■ Work order ■
In the passage about sunscreen and biracial children, what share of African Americans is said never to have used sunscreen?

■ Passage shown ■

-=-=-=-=-

Since becoming a mother to biracial children, I’ve been asked many times if I put sunscreen on my kids, or asked why do I put sunscreen on my kids, and have they ever been sunburned. Their dad would often say they didn’t need sunscreen because they were brown and he never used sunscreen and he was fine. Many of my African American friends felt the same way about sunscreen and didn’t feel like they needed to use it because they didn’t burn. This post contains affiliate links for your convenience. Click here to read my full disclosure policy.
But I have always been fastidious about putting sunscreen on my biracial kids. The thing is, just because certain skin colors don’t burn, doesn’t mean they can’t get skin cancer. Every skin type can get cancer it doesn’t matter what color it is.
According to skincancer.org, 63% of African Americans have never used sunscreen. Although people who have more melanin in their skin (melanin is what gives skin it’s color, so darker skinned people have more melanin) tend to get cancer at a lower rate than people with less melanin, when they do get cancer, it is much deadlier.

-=-=-=-=-

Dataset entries
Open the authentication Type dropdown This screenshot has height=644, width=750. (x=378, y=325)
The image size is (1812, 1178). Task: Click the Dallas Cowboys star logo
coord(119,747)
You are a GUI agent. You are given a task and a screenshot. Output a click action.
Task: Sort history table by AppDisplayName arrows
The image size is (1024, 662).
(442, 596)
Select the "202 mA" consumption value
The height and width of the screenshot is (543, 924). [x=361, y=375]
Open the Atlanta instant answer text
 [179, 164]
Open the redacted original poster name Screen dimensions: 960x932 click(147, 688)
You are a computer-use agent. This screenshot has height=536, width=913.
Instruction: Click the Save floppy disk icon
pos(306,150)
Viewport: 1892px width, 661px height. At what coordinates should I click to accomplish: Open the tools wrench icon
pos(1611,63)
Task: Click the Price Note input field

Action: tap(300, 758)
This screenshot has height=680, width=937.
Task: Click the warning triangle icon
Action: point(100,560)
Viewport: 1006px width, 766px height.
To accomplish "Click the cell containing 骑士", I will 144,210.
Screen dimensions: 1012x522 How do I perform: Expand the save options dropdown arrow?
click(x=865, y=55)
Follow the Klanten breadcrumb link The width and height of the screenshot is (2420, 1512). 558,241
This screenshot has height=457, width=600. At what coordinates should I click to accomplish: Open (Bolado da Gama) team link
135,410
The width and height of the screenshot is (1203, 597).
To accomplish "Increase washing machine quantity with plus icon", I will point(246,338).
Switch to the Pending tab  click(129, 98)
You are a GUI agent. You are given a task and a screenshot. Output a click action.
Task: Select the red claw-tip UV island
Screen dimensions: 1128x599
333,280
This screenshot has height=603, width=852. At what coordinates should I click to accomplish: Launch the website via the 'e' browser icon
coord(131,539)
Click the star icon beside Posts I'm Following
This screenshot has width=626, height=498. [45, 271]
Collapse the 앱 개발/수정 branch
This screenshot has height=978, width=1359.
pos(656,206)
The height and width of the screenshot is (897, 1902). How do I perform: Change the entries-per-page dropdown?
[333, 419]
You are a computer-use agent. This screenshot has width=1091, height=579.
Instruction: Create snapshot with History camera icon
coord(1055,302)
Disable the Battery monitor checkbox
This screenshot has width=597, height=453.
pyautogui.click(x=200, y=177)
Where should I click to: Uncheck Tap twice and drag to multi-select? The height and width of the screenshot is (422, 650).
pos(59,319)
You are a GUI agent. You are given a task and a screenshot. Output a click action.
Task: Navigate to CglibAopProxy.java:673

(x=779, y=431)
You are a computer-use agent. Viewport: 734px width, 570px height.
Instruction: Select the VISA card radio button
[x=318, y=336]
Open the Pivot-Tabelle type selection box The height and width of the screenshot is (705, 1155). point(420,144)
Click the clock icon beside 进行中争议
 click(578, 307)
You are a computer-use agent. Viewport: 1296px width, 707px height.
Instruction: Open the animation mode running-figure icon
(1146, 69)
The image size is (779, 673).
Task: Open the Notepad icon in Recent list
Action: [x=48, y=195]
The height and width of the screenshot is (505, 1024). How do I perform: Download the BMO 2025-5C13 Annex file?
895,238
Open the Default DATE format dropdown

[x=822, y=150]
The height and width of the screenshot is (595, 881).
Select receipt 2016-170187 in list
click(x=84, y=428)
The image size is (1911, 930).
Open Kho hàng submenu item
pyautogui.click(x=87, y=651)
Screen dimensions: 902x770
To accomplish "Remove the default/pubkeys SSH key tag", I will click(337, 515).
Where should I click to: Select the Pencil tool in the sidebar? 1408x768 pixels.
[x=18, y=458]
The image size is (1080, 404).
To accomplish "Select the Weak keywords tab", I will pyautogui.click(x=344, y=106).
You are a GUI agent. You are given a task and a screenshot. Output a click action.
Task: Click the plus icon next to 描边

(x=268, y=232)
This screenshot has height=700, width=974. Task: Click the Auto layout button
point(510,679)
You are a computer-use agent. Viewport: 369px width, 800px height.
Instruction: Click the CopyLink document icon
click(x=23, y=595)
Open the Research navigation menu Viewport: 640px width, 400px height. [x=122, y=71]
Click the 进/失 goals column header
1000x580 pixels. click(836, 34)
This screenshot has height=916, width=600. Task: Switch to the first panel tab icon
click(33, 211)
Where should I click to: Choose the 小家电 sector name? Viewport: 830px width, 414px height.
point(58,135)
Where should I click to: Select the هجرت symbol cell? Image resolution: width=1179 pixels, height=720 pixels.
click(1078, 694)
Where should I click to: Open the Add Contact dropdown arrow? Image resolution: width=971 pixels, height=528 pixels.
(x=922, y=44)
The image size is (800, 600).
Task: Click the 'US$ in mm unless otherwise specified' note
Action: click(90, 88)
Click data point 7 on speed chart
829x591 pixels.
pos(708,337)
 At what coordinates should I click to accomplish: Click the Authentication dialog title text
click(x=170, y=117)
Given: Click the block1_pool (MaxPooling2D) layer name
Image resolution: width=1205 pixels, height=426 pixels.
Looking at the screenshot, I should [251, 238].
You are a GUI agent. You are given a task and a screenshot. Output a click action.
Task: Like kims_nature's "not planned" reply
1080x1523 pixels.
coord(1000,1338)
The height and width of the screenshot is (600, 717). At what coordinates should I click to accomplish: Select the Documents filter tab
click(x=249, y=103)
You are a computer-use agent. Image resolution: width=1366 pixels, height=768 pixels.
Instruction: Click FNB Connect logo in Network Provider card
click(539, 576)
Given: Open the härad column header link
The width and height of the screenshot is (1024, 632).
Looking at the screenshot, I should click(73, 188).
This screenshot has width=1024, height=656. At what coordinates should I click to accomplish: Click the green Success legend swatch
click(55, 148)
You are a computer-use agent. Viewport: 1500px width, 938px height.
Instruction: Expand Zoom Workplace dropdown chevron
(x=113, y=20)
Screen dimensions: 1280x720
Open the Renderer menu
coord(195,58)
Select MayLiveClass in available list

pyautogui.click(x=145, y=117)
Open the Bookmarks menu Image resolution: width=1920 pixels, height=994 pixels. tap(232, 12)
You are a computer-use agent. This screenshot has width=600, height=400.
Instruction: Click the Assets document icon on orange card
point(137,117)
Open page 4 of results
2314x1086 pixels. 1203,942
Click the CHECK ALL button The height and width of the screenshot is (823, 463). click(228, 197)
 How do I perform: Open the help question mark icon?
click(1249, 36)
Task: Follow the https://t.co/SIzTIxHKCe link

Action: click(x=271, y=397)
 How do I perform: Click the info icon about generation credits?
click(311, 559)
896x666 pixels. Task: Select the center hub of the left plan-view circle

-=-=-=-=-

■ Result ■
63%, according to skincancer.org.